REQUIRED ACTION:
Find how many lines below mention "account". Nothing but the number is needed.

START RECORDS PROVIDED

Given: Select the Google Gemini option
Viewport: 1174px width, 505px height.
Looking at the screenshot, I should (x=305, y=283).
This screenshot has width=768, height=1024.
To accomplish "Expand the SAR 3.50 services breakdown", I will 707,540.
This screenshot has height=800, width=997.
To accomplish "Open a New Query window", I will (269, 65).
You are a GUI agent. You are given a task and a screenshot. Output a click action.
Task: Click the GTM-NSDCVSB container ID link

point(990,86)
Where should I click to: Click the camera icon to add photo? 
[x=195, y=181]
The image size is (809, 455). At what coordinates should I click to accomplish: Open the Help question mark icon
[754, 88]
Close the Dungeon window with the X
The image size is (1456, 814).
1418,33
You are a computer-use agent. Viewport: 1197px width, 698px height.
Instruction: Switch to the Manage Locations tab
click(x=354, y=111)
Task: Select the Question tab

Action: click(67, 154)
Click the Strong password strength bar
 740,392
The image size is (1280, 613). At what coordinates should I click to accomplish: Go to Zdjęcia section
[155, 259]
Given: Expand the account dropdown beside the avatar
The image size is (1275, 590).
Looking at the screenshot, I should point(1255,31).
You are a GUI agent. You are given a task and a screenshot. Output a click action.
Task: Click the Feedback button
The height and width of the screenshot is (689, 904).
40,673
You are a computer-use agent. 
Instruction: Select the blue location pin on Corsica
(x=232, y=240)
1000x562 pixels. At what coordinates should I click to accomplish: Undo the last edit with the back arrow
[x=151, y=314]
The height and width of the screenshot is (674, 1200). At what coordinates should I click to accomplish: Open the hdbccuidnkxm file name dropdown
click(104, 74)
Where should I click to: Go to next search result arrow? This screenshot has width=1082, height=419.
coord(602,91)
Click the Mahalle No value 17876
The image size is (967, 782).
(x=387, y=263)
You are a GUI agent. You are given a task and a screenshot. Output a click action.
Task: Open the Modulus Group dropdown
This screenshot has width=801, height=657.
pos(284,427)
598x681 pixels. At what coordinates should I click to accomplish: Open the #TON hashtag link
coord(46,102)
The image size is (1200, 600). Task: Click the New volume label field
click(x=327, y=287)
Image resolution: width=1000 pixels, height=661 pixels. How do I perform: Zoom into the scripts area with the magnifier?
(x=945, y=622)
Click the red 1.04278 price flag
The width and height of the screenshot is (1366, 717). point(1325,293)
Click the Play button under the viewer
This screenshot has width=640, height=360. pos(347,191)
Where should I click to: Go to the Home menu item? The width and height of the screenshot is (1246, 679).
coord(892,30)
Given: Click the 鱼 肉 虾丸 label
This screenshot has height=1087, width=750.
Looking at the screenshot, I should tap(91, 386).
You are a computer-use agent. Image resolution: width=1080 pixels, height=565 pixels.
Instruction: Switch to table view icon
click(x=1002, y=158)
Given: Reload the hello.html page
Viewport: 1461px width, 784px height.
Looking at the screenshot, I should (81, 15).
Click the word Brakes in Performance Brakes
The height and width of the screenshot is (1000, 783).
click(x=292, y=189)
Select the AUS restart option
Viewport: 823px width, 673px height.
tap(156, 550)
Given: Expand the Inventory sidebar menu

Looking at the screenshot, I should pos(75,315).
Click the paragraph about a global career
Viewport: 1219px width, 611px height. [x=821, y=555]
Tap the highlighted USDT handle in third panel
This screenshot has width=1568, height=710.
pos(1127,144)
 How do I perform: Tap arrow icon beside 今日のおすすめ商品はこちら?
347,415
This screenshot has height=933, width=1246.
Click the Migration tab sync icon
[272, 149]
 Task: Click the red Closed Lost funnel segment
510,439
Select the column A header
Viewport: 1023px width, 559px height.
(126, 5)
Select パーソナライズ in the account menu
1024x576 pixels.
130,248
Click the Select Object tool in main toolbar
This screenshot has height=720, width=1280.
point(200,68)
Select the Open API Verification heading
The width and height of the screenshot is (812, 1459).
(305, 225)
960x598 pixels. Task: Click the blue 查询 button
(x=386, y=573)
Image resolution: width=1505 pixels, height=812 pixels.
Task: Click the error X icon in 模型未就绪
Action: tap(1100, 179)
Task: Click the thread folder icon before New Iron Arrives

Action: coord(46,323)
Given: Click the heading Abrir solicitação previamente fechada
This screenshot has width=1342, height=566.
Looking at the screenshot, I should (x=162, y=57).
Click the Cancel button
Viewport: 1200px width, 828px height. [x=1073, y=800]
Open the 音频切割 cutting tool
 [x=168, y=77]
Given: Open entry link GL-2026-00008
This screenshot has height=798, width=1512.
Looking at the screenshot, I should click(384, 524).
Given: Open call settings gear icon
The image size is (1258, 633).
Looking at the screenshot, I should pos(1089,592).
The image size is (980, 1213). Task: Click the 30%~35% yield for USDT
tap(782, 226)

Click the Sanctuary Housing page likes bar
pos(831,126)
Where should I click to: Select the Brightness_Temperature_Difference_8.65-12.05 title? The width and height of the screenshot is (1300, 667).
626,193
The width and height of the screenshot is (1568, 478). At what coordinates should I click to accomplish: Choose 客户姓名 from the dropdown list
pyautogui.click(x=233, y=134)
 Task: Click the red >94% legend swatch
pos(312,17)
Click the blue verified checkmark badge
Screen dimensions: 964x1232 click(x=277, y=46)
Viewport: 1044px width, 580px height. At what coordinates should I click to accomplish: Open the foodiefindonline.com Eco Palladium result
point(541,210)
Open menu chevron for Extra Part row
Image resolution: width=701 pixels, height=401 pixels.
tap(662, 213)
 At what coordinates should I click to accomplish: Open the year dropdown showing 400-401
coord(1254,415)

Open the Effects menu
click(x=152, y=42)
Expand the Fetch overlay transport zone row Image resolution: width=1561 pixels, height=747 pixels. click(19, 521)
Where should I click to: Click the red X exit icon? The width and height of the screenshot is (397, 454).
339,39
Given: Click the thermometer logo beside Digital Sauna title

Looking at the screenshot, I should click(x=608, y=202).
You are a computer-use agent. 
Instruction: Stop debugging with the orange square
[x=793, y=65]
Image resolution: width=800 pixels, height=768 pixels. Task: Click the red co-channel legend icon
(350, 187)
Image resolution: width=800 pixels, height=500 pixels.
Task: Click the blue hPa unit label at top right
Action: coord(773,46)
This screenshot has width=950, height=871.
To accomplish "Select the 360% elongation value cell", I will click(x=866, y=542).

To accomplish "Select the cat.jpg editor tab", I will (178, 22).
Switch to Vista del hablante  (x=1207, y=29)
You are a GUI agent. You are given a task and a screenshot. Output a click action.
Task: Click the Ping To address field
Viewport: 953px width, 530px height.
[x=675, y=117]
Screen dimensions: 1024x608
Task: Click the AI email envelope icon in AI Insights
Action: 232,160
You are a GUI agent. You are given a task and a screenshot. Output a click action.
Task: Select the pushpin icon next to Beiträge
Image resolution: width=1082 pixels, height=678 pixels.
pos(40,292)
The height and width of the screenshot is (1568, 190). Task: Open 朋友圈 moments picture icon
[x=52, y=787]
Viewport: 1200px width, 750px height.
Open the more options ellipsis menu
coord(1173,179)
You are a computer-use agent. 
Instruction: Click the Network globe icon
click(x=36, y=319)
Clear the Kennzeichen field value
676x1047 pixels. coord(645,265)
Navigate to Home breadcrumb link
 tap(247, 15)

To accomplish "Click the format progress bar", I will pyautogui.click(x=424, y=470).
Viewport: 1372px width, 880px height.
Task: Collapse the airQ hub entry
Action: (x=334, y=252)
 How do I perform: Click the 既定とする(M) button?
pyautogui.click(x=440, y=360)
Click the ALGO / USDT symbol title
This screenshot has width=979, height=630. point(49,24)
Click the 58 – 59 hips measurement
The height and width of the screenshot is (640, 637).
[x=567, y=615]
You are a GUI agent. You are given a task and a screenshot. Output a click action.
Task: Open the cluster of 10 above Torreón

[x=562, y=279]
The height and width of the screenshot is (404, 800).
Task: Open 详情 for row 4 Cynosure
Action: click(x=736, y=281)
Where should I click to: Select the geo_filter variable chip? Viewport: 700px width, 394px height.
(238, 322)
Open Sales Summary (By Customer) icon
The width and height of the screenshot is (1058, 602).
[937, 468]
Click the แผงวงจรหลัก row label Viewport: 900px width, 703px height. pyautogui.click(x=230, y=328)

END RECORDS PROVIDED

RESPONSE TO THIS EXERCISE:
2